PJ Whooley and James Foley. Shoulder x-ray interpretation, Don't Forget the Bubbles, 2020. Available at:
https://doi.org/10.31440/DFTB.29653
Don’t be bamboozled by a paediatric shoulder x-ray. Use an ABCD approach and pick up some tips and tricks in our step-by-step guide.
A – An adequate x-ray
Is it the right patient and do you have the 2 views you want to see? The typical views are AP (external rotation) and the scapular Y view. (Not sure why then thisx meme may help). Occasionally an axillary view is added to assess for dislocations and glenohumeral instability.
B – Bones
Go through the bones one at a time. Follow the cortex of every bone in each view. Look for a disruption or a buckle in the cortex or any fracture fragments. They should all be smooth.
- The clavicle is a good bone to start with – it is by far the most common paediatric shoulder injury. Midshaft fractures account for 80% of clavicle fractures. Make sure there are no distal or medial fractures as they can often be subtle.
- Move onto the proximal humerus – check the epiphysis and metaphysis. A normal humeral head looks like a walking stick on the AP view. The most common fracture of the humerus is a metaphyseal fracture. Metaphyseal fractures occur in ages 5-12 and Salter-Harris fractures outside of this range.
- Don’t forget the scapula, seen best on the Y view. Management is conservative but a fracture here indicates a significant trauma.
Like the paediatric elbow, the paediatric shoulder has ossification centres, so x-ray appearances differ depending on the age of the child.
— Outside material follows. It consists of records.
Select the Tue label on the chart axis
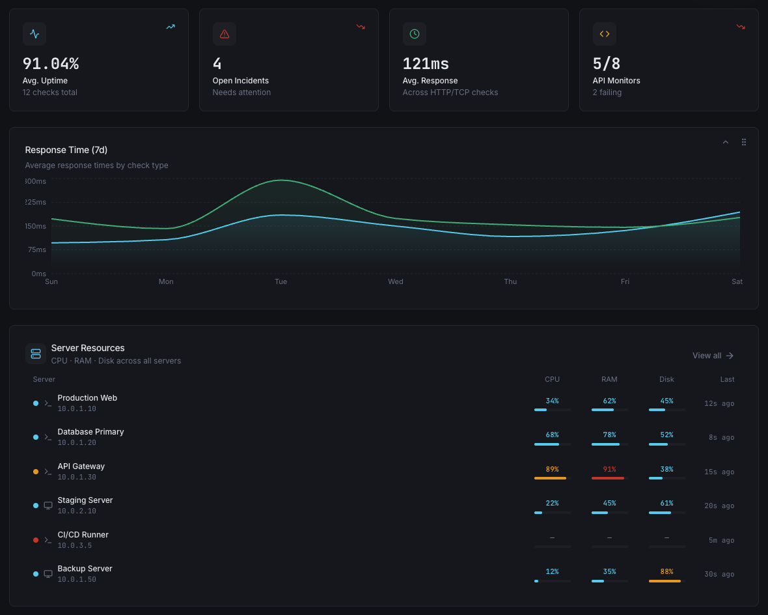This screenshot has height=615, width=768. click(281, 281)
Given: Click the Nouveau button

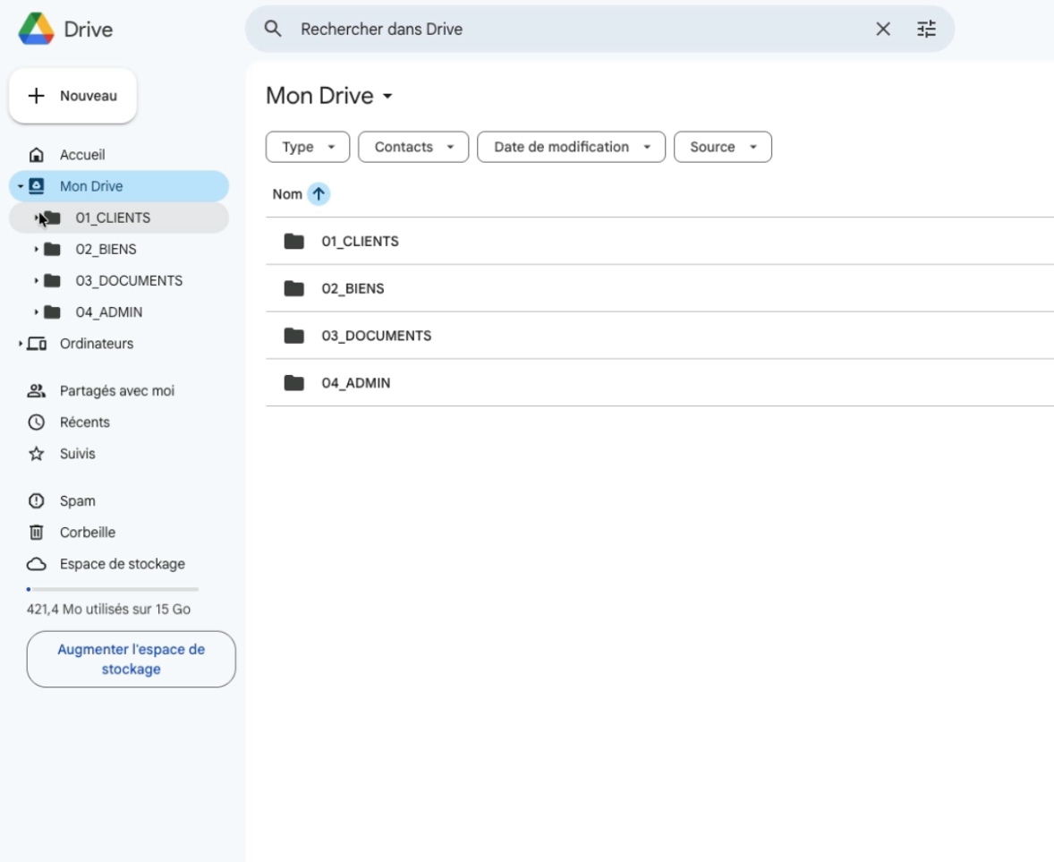Looking at the screenshot, I should pos(72,96).
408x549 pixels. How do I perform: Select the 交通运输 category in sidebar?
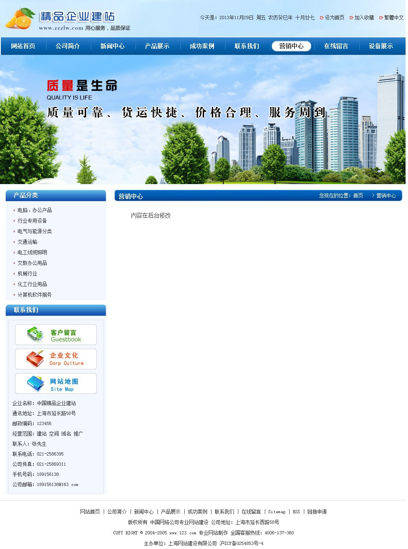(x=27, y=242)

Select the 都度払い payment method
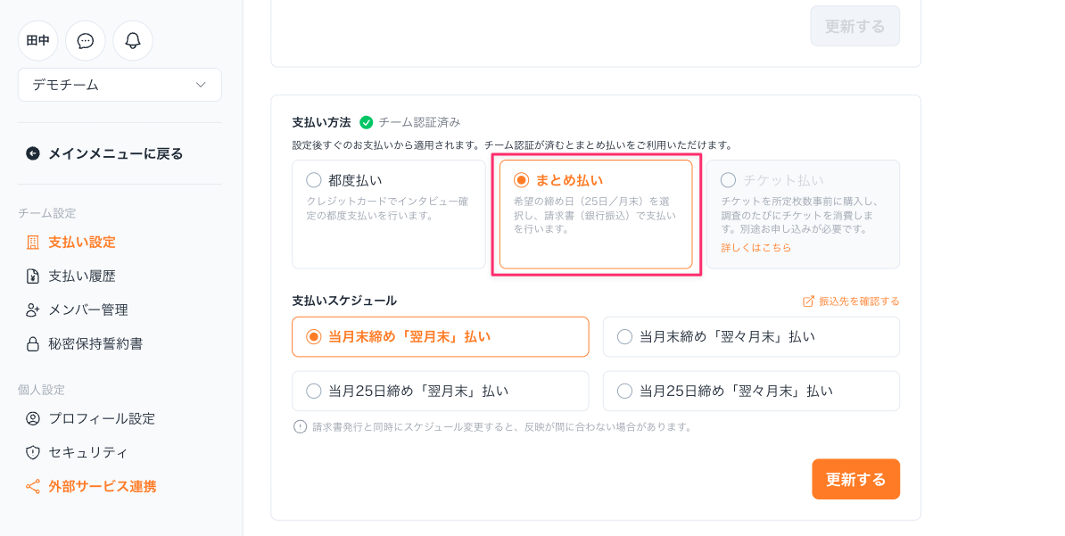[x=314, y=180]
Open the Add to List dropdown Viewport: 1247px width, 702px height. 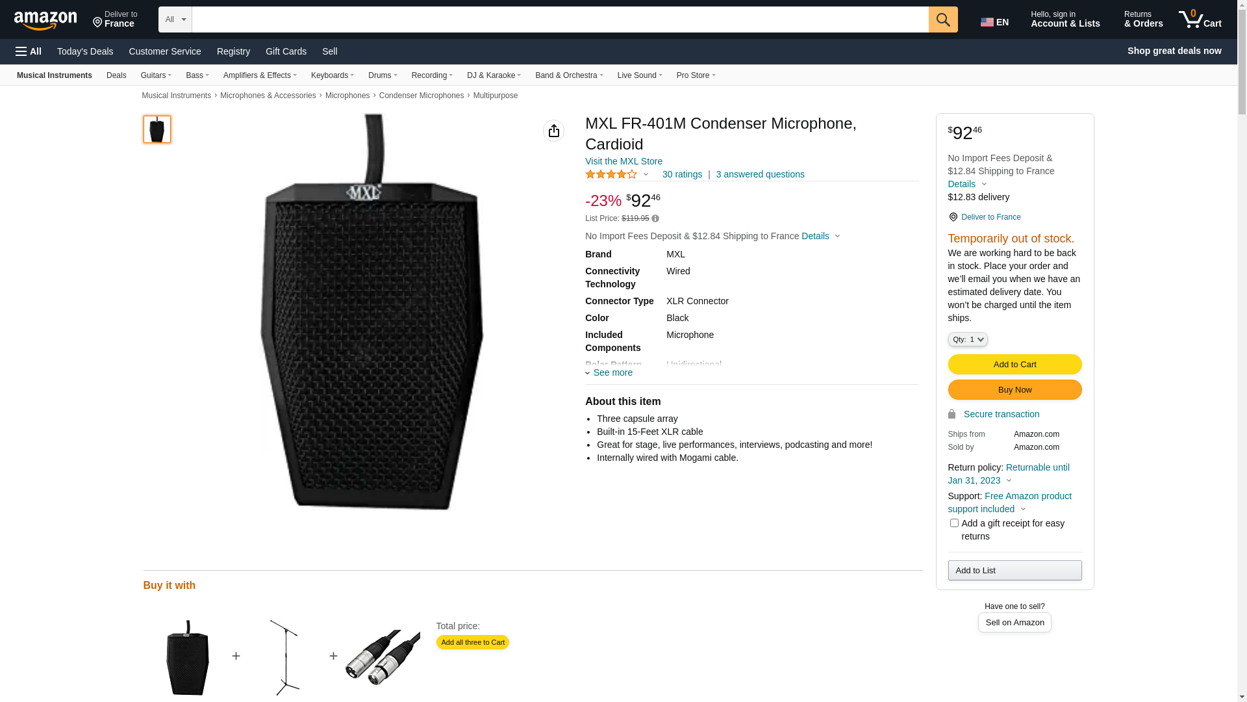point(1014,570)
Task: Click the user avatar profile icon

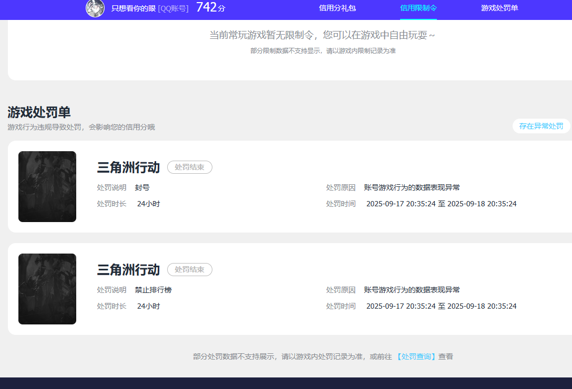Action: (95, 9)
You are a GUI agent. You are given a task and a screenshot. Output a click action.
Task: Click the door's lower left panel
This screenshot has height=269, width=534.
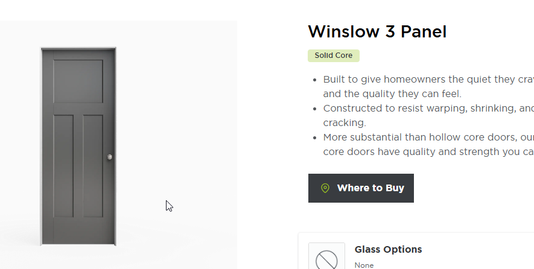pyautogui.click(x=63, y=166)
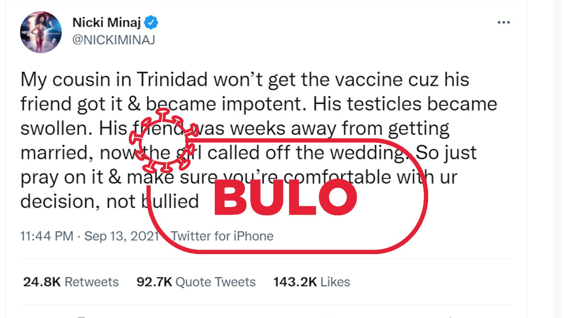Click Nicki Minaj's profile avatar
Image resolution: width=565 pixels, height=318 pixels.
[x=40, y=32]

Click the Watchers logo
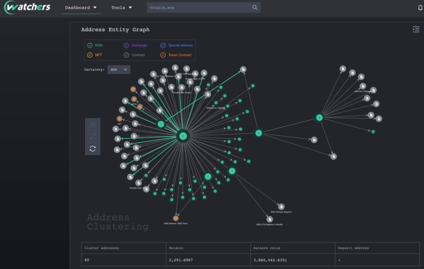pyautogui.click(x=27, y=7)
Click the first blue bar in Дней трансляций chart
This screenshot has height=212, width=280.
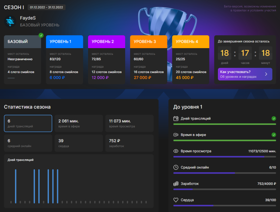16,186
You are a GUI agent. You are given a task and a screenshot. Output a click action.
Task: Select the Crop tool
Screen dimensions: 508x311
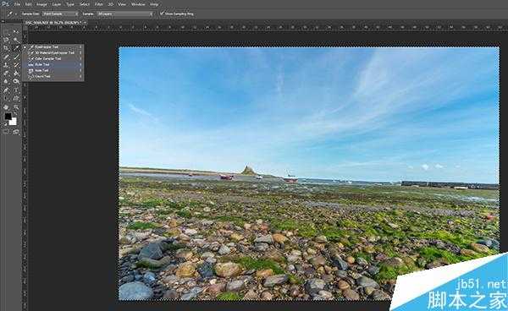tap(6, 48)
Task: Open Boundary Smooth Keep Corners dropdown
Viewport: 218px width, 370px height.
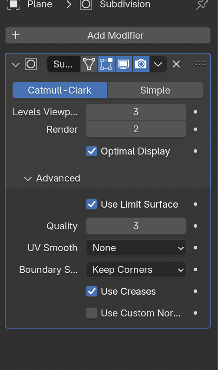Action: 136,269
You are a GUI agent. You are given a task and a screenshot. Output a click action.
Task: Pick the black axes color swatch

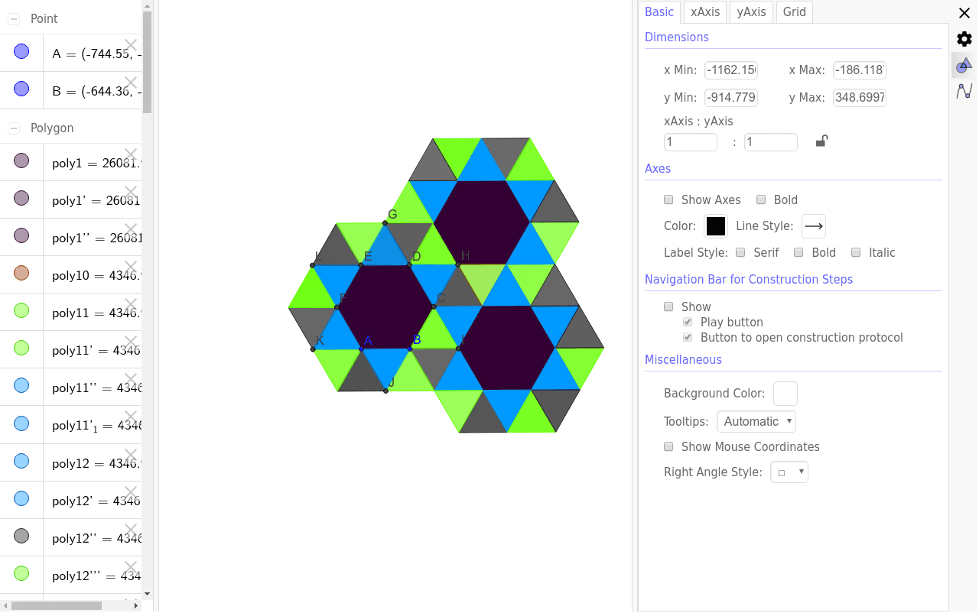coord(715,226)
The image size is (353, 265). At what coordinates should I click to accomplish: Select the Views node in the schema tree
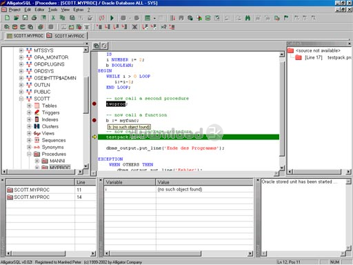point(48,133)
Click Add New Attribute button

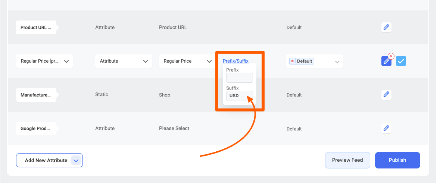click(x=46, y=160)
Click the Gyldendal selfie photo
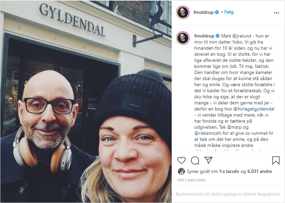Viewport: 285px width, 203px height. (86, 102)
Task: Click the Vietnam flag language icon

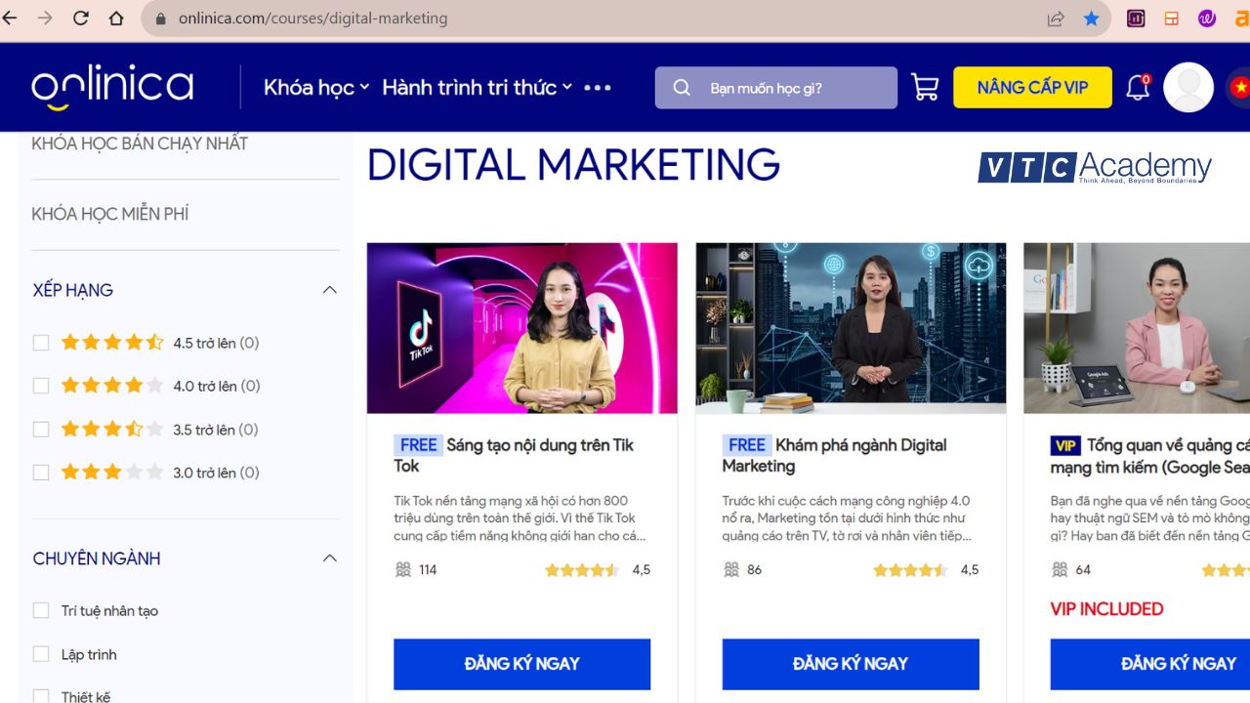Action: point(1241,87)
At birth, the humeral diaphysis, mid position of clavicle and the body of the scapula are ossified – the rest are essentially cartilage.
The proximal humerus has three ossification centres:
- Head – 1 year of age
- Greater tubercle – 3 years
- Lesser tubercle – 5 years
- The scapula has 7 secondary ossification centres.
Look carefully for the following two – if they appear early they may be the only sign of an avulsion fracture:
- The sub-coracoid ossificiation centre appears between 8 to 10 years and completely fuses between 16 and 17 years of age, forming the upper third of the glenoid articular surface . If it appears before the age of 8, this may indicate an avulsion (pulled by the long head of biceps at its attachment to the superior glenoid).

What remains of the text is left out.